## WHAT THE TASK REQUIRES
Nothing may be dropped. Retype the whole listing exactly.

## WORKING DATA
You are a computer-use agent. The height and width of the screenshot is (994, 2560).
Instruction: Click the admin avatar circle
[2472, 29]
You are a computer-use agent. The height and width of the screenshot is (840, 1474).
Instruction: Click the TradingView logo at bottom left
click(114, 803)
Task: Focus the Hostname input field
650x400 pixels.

## SOLVED PROBLEM
You are a computer-use agent. The height and width of the screenshot is (994, 2560).
Instruction: Click the admin avatar circle
[2472, 29]
You are a computer-use agent. The height and width of the screenshot is (840, 1474).
Instruction: Click the TradingView logo at bottom left
click(114, 803)
Task: Focus the Hostname input field
650x400 pixels.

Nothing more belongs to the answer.